* The task
Rewrite only the material between the lines holding "error/SysErrorDetail.h (271, 268)" and "LINENS (24, 393)", inclusive, keeping its requests and adding 115 to each number in every coordinate pair of the answers. Omit the pictures.
(begin)
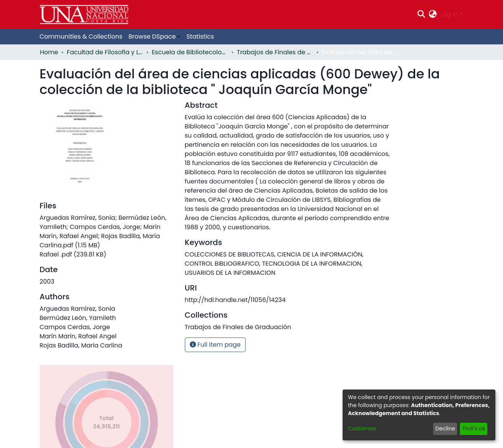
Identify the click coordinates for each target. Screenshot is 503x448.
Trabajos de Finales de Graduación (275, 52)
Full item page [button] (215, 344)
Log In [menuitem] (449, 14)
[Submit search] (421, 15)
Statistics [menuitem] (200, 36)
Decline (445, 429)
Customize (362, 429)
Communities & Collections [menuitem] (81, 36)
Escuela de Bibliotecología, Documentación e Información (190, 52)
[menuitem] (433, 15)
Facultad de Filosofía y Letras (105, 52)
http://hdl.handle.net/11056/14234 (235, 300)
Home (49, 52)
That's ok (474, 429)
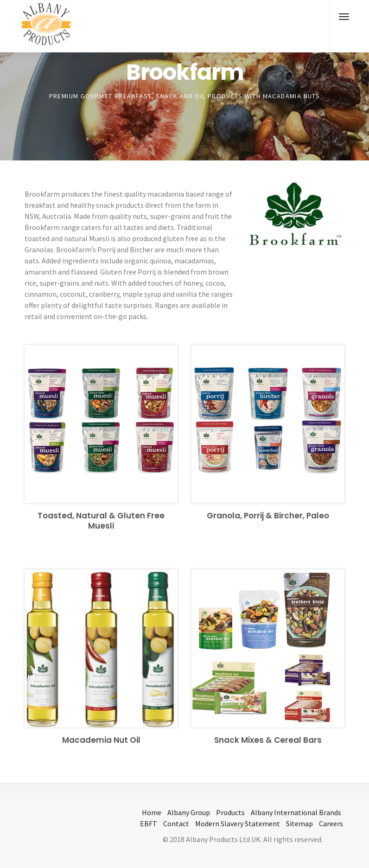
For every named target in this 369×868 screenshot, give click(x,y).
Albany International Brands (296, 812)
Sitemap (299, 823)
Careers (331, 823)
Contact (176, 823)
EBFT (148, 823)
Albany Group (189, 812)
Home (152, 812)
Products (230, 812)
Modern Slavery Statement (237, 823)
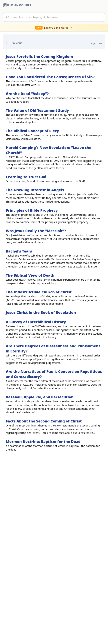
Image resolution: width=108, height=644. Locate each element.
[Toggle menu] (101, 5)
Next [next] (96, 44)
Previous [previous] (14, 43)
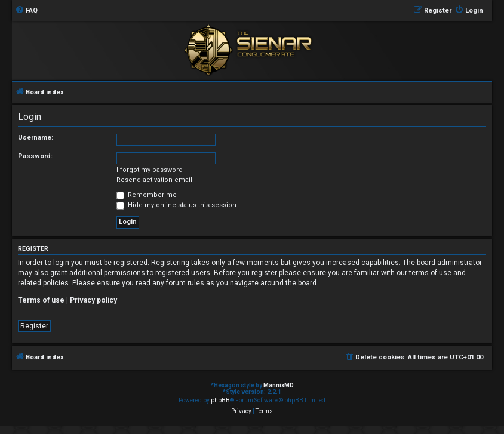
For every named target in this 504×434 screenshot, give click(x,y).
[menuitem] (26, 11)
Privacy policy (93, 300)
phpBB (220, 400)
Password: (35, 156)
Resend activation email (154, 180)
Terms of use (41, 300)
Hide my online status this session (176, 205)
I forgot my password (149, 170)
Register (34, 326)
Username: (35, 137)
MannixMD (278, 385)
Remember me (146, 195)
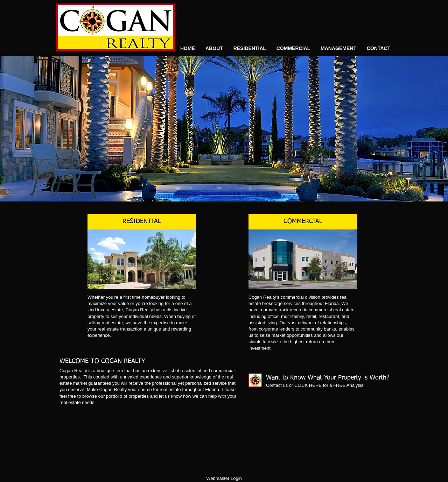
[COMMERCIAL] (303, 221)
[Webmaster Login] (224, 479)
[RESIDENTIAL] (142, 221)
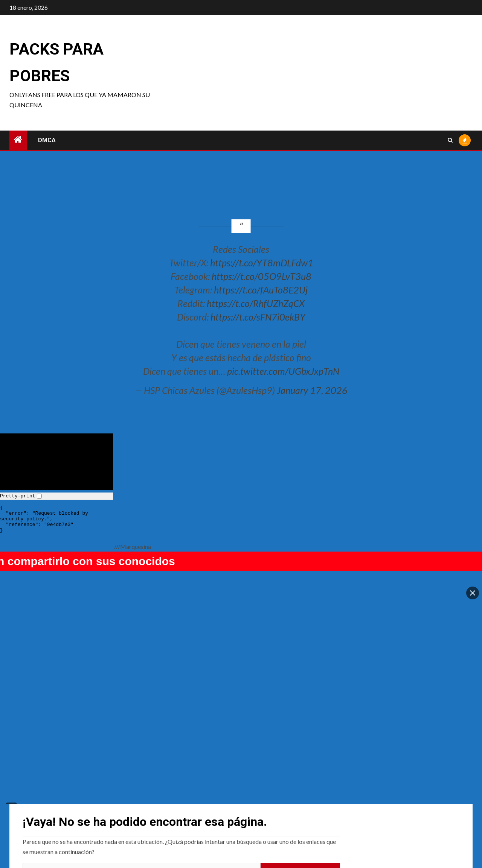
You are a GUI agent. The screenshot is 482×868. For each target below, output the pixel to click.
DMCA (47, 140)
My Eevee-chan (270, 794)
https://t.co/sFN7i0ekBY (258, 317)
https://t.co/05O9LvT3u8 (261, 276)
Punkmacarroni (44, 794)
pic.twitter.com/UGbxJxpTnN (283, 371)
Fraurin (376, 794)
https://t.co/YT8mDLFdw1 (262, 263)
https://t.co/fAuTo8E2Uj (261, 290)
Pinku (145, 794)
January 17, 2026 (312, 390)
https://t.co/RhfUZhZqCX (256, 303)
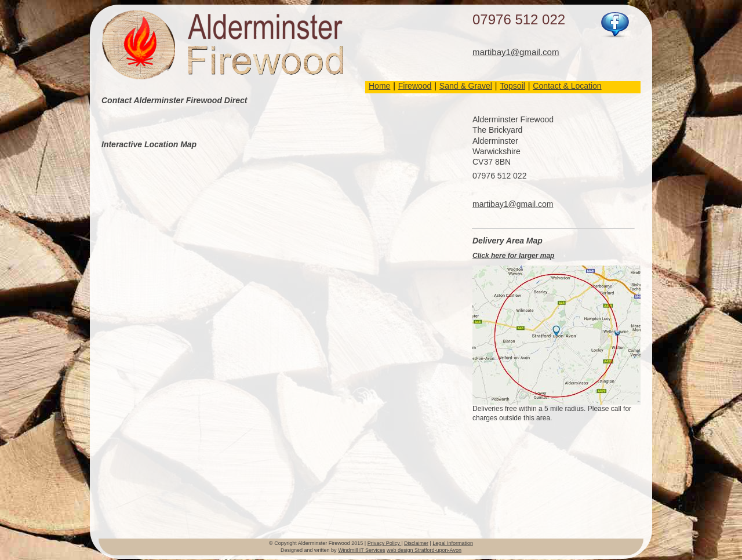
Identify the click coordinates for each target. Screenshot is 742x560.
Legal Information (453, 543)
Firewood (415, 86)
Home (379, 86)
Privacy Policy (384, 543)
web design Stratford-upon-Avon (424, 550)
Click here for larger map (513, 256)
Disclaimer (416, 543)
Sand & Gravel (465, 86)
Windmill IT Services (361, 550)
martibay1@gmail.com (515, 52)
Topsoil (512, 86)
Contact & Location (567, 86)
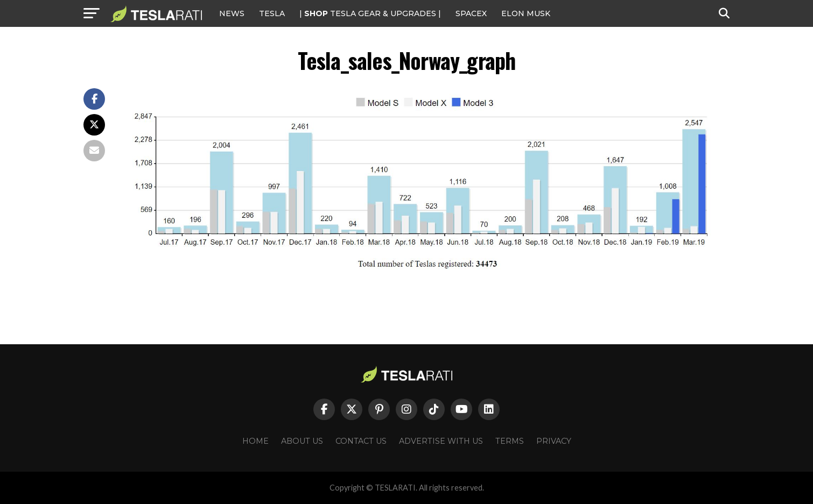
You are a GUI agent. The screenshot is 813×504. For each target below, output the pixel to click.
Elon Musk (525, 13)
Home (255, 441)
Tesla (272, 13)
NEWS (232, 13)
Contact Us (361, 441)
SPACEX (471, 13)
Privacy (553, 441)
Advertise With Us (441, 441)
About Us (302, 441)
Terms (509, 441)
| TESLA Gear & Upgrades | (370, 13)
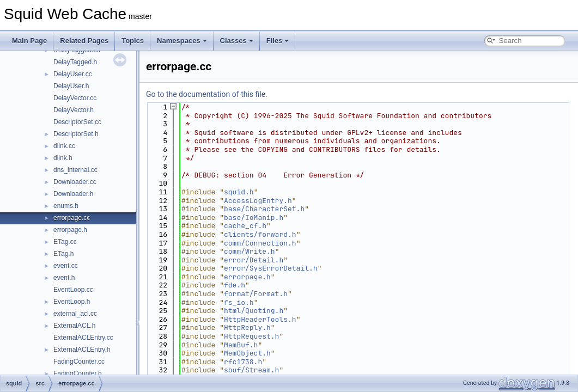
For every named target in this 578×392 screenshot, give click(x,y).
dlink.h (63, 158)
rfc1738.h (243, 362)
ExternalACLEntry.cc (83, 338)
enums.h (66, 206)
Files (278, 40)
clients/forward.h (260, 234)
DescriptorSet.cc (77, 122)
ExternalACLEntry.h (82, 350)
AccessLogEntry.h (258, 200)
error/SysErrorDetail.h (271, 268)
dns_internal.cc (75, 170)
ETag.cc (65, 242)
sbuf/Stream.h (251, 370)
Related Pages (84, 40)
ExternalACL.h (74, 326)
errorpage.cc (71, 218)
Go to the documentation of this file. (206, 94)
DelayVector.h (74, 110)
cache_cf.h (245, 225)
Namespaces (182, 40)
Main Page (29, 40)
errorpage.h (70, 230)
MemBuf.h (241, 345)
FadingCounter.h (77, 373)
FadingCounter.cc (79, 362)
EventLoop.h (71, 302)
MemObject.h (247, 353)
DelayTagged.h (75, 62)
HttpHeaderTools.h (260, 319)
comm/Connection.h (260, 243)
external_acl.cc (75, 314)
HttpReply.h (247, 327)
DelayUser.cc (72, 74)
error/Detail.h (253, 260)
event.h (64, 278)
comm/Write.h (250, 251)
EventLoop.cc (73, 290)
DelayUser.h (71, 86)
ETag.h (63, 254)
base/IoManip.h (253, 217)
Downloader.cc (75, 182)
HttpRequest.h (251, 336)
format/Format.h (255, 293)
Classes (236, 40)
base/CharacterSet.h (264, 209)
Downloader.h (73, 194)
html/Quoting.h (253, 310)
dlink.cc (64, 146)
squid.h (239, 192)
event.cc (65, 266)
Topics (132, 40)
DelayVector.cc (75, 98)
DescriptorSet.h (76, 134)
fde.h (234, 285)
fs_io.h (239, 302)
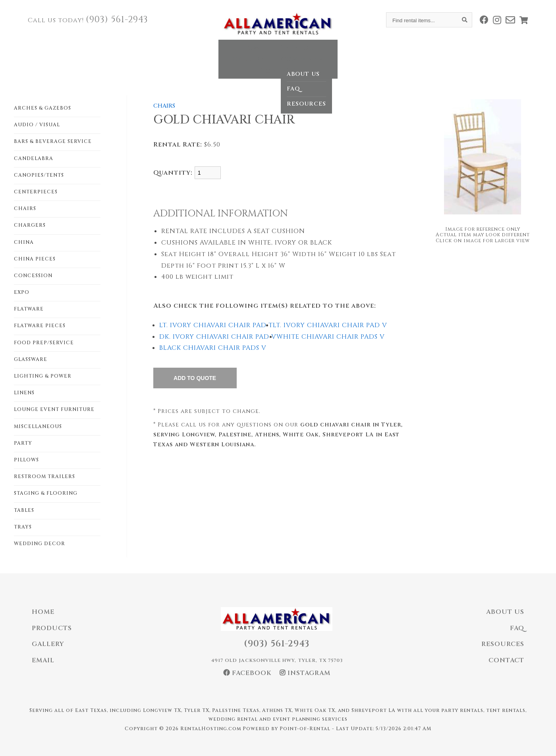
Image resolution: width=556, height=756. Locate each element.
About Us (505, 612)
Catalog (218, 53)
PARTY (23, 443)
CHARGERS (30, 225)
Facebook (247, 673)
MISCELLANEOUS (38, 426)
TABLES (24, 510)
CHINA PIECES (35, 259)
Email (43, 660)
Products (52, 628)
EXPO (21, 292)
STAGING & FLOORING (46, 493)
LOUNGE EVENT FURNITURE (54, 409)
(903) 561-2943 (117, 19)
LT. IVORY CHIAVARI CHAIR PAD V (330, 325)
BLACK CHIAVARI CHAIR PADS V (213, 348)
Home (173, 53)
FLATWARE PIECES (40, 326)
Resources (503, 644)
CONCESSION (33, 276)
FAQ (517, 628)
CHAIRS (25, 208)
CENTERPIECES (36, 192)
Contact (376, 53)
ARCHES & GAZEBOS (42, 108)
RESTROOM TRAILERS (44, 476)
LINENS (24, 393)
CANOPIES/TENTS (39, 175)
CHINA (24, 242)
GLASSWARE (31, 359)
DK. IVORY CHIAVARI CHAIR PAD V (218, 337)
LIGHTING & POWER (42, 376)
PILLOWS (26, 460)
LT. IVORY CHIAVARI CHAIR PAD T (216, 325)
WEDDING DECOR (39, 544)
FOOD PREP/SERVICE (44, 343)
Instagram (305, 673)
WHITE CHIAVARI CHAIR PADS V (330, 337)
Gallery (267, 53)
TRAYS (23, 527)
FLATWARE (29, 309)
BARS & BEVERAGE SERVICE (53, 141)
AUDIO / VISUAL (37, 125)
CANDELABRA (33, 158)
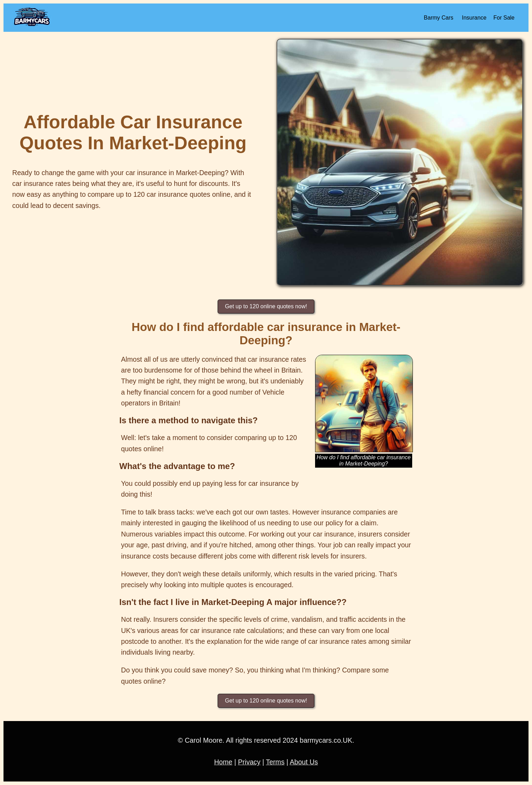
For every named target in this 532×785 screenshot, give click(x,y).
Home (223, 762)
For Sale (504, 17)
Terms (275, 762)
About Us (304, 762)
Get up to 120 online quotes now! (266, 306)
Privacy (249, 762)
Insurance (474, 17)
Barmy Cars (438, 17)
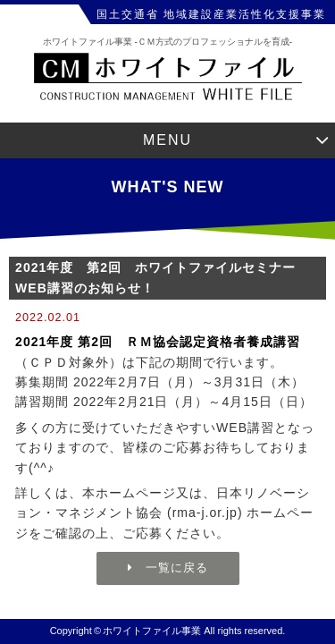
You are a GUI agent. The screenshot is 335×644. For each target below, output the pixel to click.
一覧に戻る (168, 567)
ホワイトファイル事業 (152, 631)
(end)
* Task result
error/SysErrorDetail.h (386, 383)
dns_internal.cc (190, 285)
ETag.cc (180, 357)
sbuf/Stream.h (366, 485)
Related Pages (199, 155)
ExternalACL.h (189, 441)
errorpage.cc (186, 333)
Go to the documentation of this file. (321, 209)
DelayVector.h (189, 225)
cache_cf.h (360, 340)
Namespaces (297, 155)
Main Page (144, 155)
errorpage.h (185, 345)
MemBuf.h (356, 460)
FadingCounter.h (192, 488)
FadingCounter.cc (194, 477)
EventLoop.h (186, 417)
MemObject.h (362, 468)
DelayTagged.h (190, 177)
HttpHeaderTools.h (375, 434)
comm/Connection.h (375, 358)
external_acl.cc (190, 429)
HttpReply.h (362, 442)
DelayUser.cc (187, 189)
error/Detail.h (368, 375)
event.h (179, 393)
comm/Write.h (365, 366)
EventLoop.cc (188, 405)
DelayUser.h (186, 201)
ETag.h (178, 369)
base/IoManip.h (368, 332)
Downloader.cc (190, 297)
HttpRequest.h (366, 451)
format/Format.h (370, 408)
Classes (351, 155)
base/CharacterSet.h (379, 324)
Downloader.h (188, 309)
html/Quoting.h (368, 425)
dlink.cc (179, 261)
squid.h (354, 307)
event.cc (180, 381)
Topics (247, 155)
DelayVector.cc (190, 213)
DescriptorSet.h (191, 249)
fde.h (349, 400)
fs_io.h (354, 417)
Image resolution: width=556, height=756. Locate each element.
About Us (620, 727)
Catalog (333, 168)
PARTY (138, 558)
CHARGERS (145, 340)
Facebook (362, 788)
MISCELLANEOUS (153, 541)
TABLES (139, 625)
CHINA PIECES (150, 374)
Email (158, 775)
Products (167, 743)
EXPO (136, 407)
STAGING & FLOORING (161, 608)
LOUNGE EVENT FURNITURE (169, 524)
(903) 561-2943 (232, 134)
LT. IVORY CHIAVARI CHAIR PAD V (445, 440)
BLACK CHIAVARI CHAIR PADS V (328, 463)
Home (288, 168)
FLATWARE PIECES (155, 441)
Resources (618, 759)
CONCESSION (148, 391)
FAQ (632, 743)
CHAIRS (140, 323)
CENTERPIECES (151, 307)
Contact (491, 168)
ARCHES & GAZEBOS (157, 223)
RESTROOM TRAILERS (159, 591)
LINENS (139, 508)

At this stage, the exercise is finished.